播磨灘物語(続き)

 11日、高松から乗ったマリンライナーで岡山まで出て、そこで新幹線に乗り換える。ホームで上りのこだまを待っているのだが、いっこうに来る気配がない。時刻表によれば、すでにホームに入って来ていて、通過列車を待っているはずなのに……。

 目の前に派手な車両は停まっているんですよ。でも、肝心のこだまが来ない。「おかしいなぁ」と仲間と言い合っている時に気がついた。車両に付いている電光掲示板に「こだま744号新大阪行き」と出ているではあ~りませんか。ワシャらの乗る列車ではあ~りませんか。JR東海のこだま号とは違うデザインだったのね。ワシャらは見慣れた白とブルーの車両を探していたものだから、そりゃいつまで経っても見つかりまへんはなぁ。

 姫路着が17時35分、そこからホテルまで歩いて10分。ちょうど駅と姫路城の中間くらいにある場末のホテルといったところだった。だってぇ隣にソープランドがあるんですよ。同行者の中には女性もいる。さすがにソープの横のホテルに入っていくのは気恥ずかしい。

 チェックインを済ますと、荷物を部屋に置いて、もちろん!ソープには脇目もふらず、食事を兼ねて夜の姫路駅前の状況を確認に行くのだった。明日の朝も見に行くけれど、夜の景色も見ておきたいからね。ホント、健全な調査旅行である(自画自賛)。

 

 翌12日、午前5時30分に起床。午前中に姫路のNPO法人を訪ねる。姫路駅北駅前広場の整備

http://www.city.himeji.lg.jp/s70/2212598/_25050/_25051.html

についてのレクチャーを受けるためである。

会議の約束は午前9時半。でもねその前に姫路駅北駅前広場の日中の状況を確かめておきたかった。だから、食事をしたらすぐに出かけたい。とにかく身軽に動き回りたいので、この2日間にたまった資料とか本とかを箱詰めして宅配便で自宅に発送する。おおお、鞄が軽くなったわい。

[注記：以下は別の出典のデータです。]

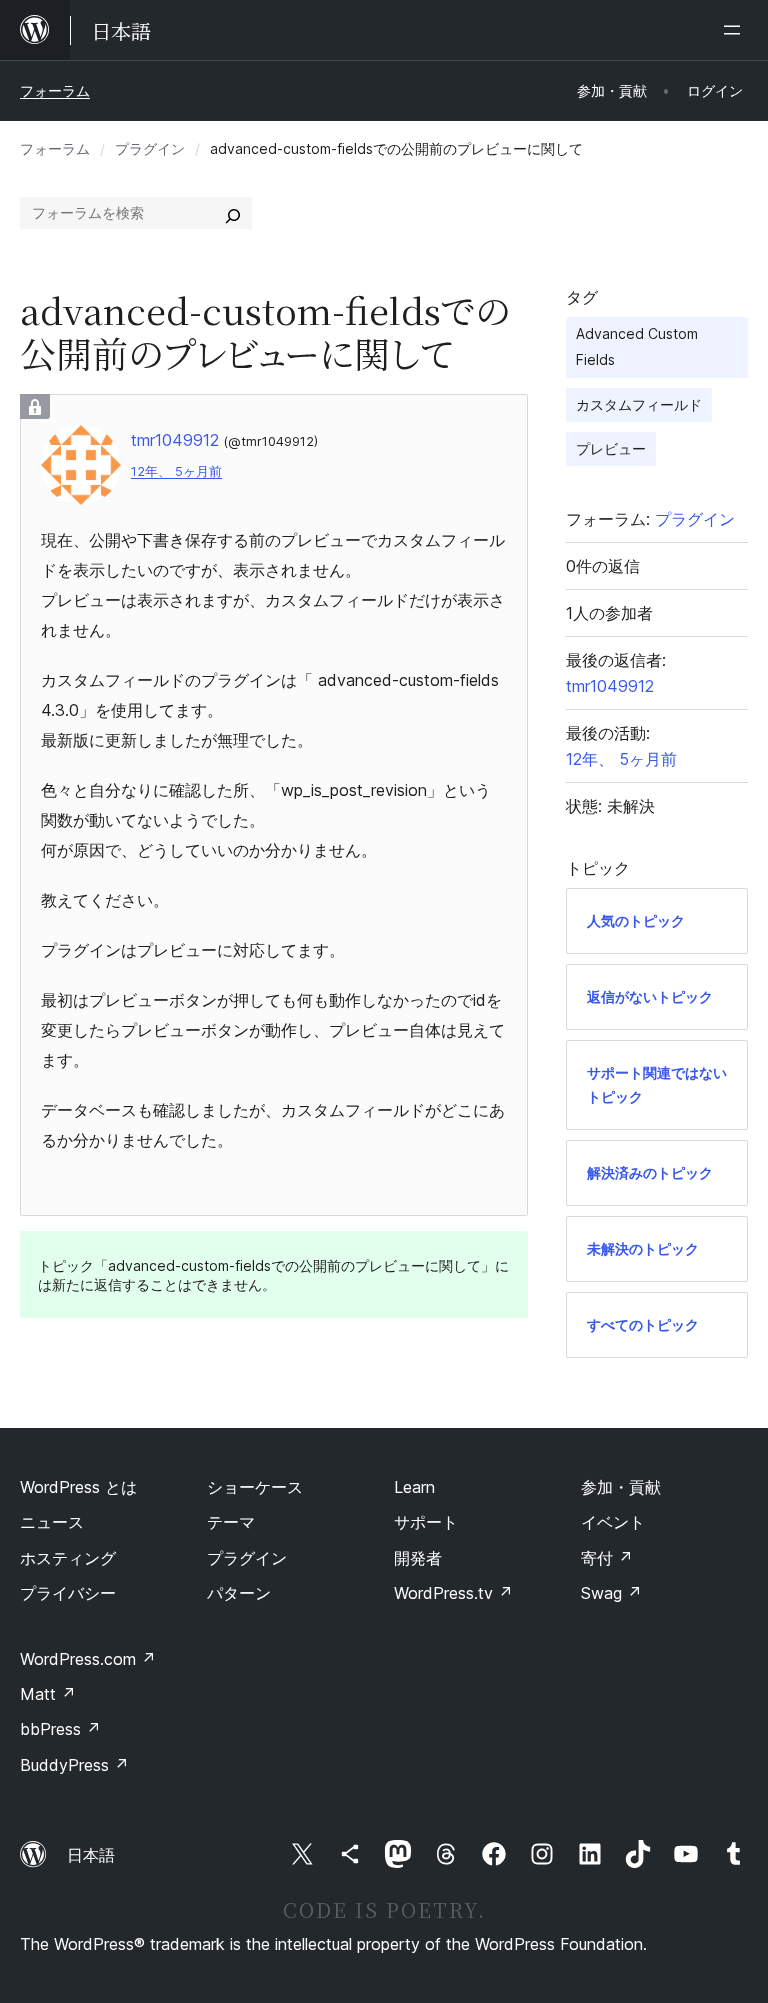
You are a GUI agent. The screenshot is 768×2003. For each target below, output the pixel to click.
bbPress (60, 1729)
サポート (426, 1522)
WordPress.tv (453, 1593)
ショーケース (255, 1487)
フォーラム (55, 90)
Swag (611, 1593)
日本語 (91, 1855)
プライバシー (68, 1593)
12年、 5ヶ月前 (176, 471)
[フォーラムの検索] (233, 213)
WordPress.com (88, 1659)
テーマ (231, 1522)
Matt (48, 1694)
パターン (239, 1593)
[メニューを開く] (736, 30)
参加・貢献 (621, 1487)
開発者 (418, 1558)
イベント (613, 1522)
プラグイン (150, 148)
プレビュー (611, 448)
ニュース (52, 1522)
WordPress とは (78, 1487)
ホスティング (68, 1558)
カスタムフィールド (639, 404)
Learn (414, 1487)
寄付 (607, 1558)
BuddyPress (74, 1765)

 早朝からじっくりと姫路駅北エリアを観察し、その後、視察会場に乗り込んだ。事前の仕込み(予習)が充分にできているので、会議は内容の濃いものとなった。結局、予定時間を過ぎても、侃々諤々の議論が続き、ホスト側の予定していた現地での説明が短くなってしまった。でも、前日の夜、当日の朝と、現場を見ておいたから会議室での話でもよく解るんですね。

日垣隆『情報への作法』(講談社)、永江朗『インタビュー術』(講談社現代新書)などを読んでおいてよかった。

 昼まで、姫路のNPOの皆さんにお付き合いをいただき、食事を済ませて、午後から再び午前中のレクチャー検証のために駅前を巡った。復習である。時間があれば、姫路市文学館の司馬遼太郎記念室

http://www.himejibungakukan.jp/event_calendar/shiba/

にも行きたかった。が、なにせ時間がタイトなものですから、今回は司馬さんにご挨拶は叶わなかった。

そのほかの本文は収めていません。